PROMPT
From the FlexiJoins.jl forum thread, return word for word the passage that opens with the words containing "The ideal interface" and closes with "is too cumbersome.".

SOURCE TEXT
___

[ANN] FlexiJoins.jl: fresh take on joining datasets

Thank you, it works now :slight_smile:
Upgraded the MNWE above to a MWE.

The problem is that the values in both dataframes can be missing, not only in the second one.

By the way, is it possible to see those rows, that break the cardinality assumption, in the error message?

Yes, I see… You can use by_pred(f_L, !isdisjoint, f_R) where f_L and f_R create these 0-or-Inf intervals.
This isn’t as efficient as possible with a dedicated implementation, but should work already.

The ideal interface seems to be by_pred(:col_L, isequal_with_missing_wildcard, :col_R), probably with a nicer name (: This could directly generalize to isequal_with_wildcard(nothing) or isequal_with_wildcard(NaN)
Btw, is a function such as isequal_with_missing_wildcard already defined somewhere?

Not that I know about. I myself defined a function

equal_missing(x,y) = any(ismissing, (x,y)) ? true : x==y

And used it inside the predicate.

Ideal would be to add some keyword that would modify the behaviour of all by_key to do this kind of check. Writing up by_pred for every variable with missing values that you want to join on is too cumbersome.

I agree, maybe by_key(f_L, f_R, isequal=isequal_with_wildcard)

It should be, for convenience – just isn’t implemented.
What I typically do after getting a cardinality error in

innerjoin((;L, R), by_..., cardinality=(1, 1))

, is run

@p outerjoin((;L, R), by_..., groupby=:L) |> filter(length(_.R) != 1)

(+ same in the other direction, groupby=:R)
and explore the result.

___

Extracted data entries
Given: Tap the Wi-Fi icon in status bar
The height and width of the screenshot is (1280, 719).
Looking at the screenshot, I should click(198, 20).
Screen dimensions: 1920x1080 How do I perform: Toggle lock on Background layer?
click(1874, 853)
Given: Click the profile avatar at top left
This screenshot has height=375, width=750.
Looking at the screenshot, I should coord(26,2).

___

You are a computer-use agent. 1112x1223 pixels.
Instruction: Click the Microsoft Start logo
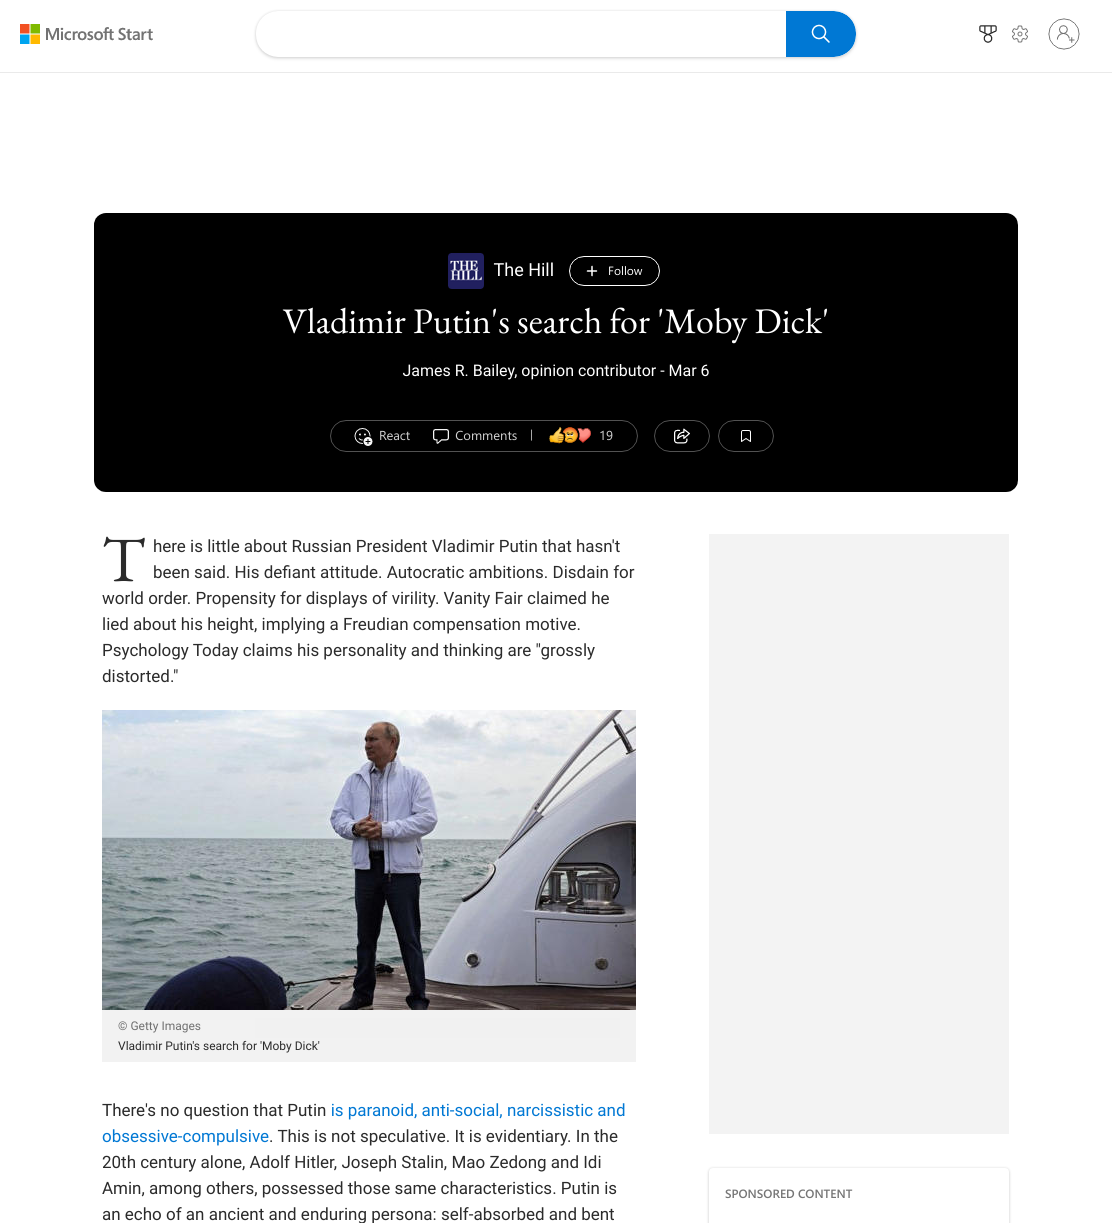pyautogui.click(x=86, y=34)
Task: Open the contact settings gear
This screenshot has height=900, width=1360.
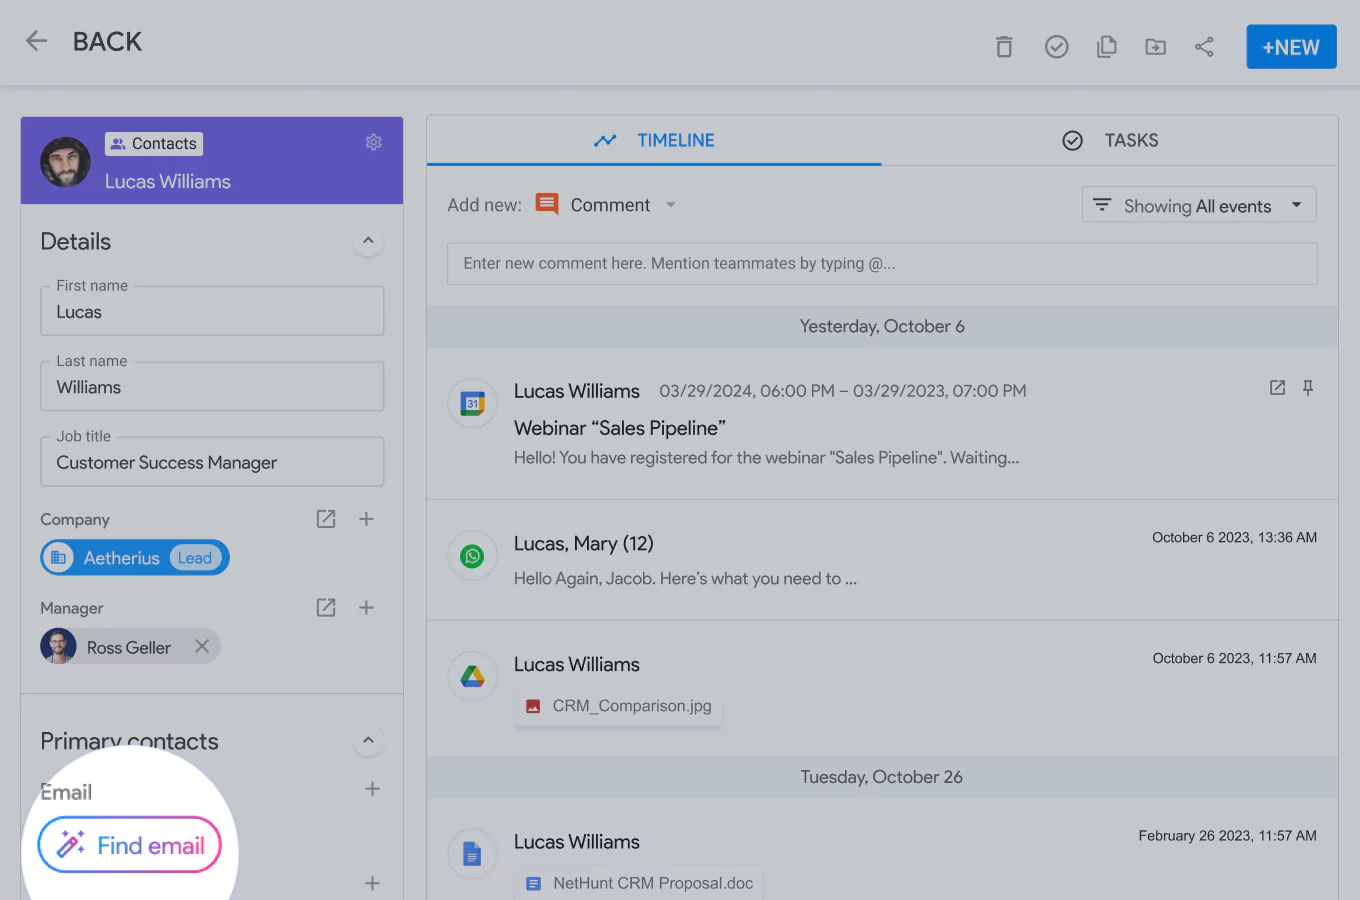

___

SOLUTION TO THIS EXERCISE
The ideal interface seems to be by_pred(:col_L, isequal_with_missing_wildcard, :col_R), probably with a nicer name (: This could directly generalize to isequal_with_wildcard(nothing) or isequal_with_wildcard(NaN)
Btw, is a function such as isequal_with_missing_wildcard already defined somewhere?

Not that I know about. I myself defined a function

equal_missing(x,y) = any(ismissing, (x,y)) ? true : x==y

And used it inside the predicate.

Ideal would be to add some keyword that would modify the behaviour of all by_key to do this kind of check. Writing up by_pred for every variable with missing values that you want to join on is too cumbersome.